EXERCISE AIM:
With the pictures left out, reproduce exactly the lines from the one containing "Task: Click the red" through the final line of the entries.

----- STORED DATA

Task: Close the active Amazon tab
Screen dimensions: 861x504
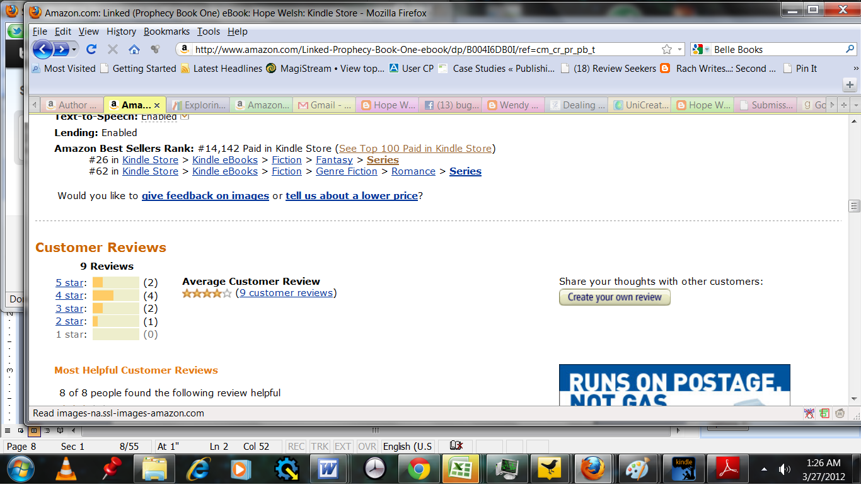Action: tap(157, 105)
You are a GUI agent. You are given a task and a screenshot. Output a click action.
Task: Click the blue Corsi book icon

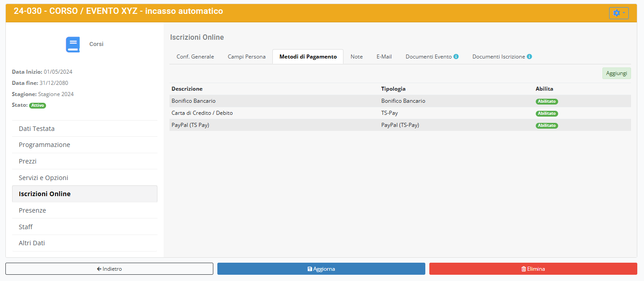[x=72, y=45]
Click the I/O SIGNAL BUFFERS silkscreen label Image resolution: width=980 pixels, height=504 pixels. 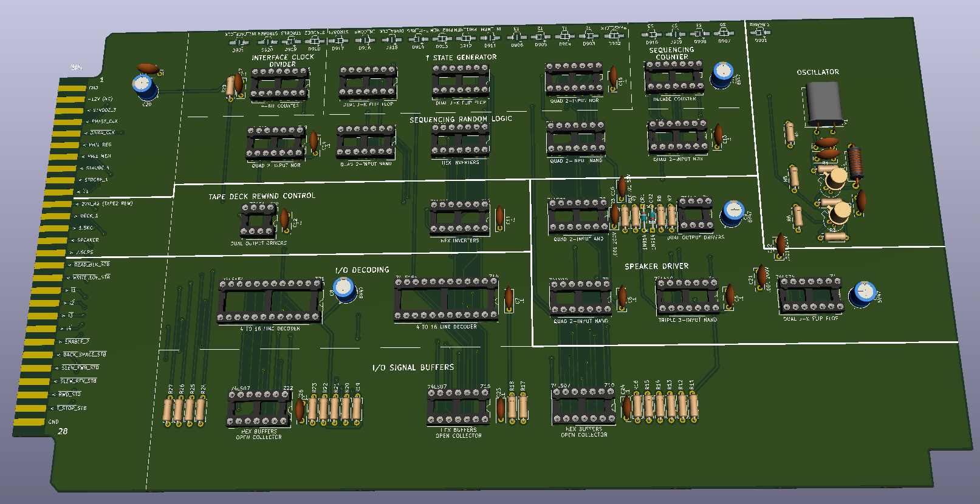coord(413,367)
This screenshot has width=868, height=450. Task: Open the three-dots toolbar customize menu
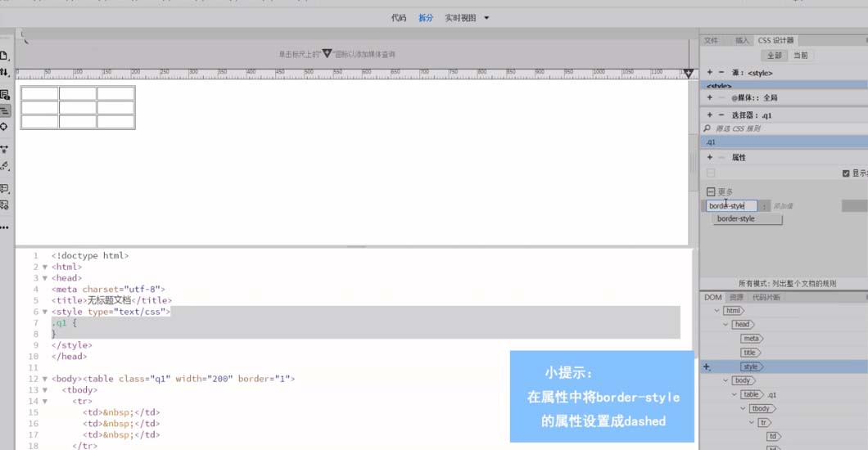[x=4, y=227]
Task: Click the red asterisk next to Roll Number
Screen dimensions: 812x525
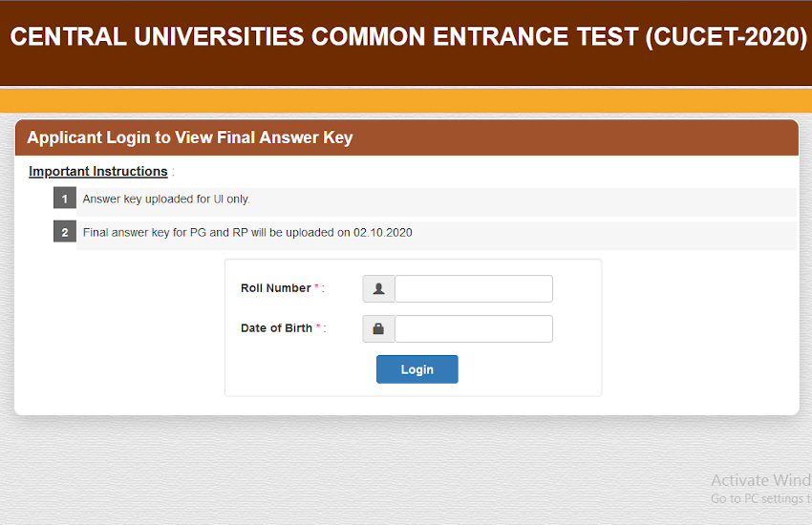Action: 316,286
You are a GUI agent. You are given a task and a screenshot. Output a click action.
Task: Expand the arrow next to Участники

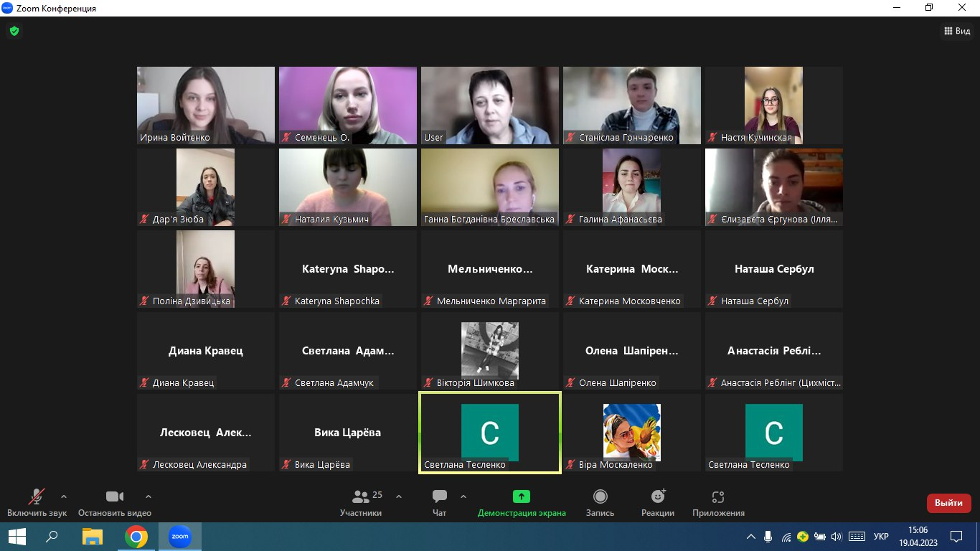click(399, 496)
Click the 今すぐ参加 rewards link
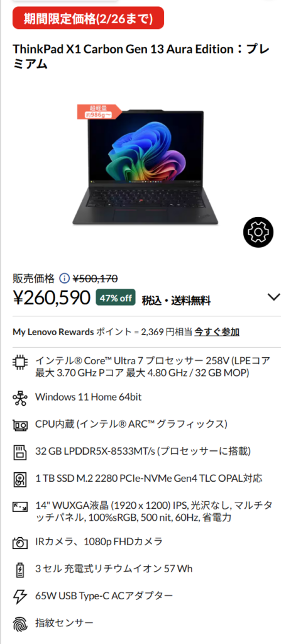 pyautogui.click(x=217, y=332)
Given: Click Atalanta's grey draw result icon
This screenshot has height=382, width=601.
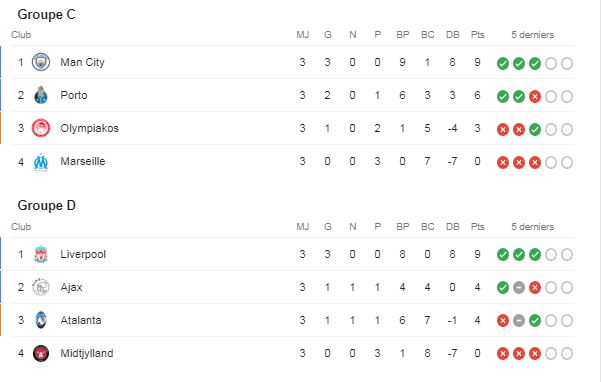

----------

TASK ANSWER:
Task: Click the red asterisk next to Roll Number
Screen dimensions: 812x525
Action: 316,286
You are a GUI agent. You are given a task and a screenshot. Output a click action.
Task: Expand the arrow next to Участники

click(399, 496)
Click the 今すぐ参加 rewards link
 pyautogui.click(x=217, y=332)
Given: Click Atalanta's grey draw result icon
This screenshot has height=382, width=601.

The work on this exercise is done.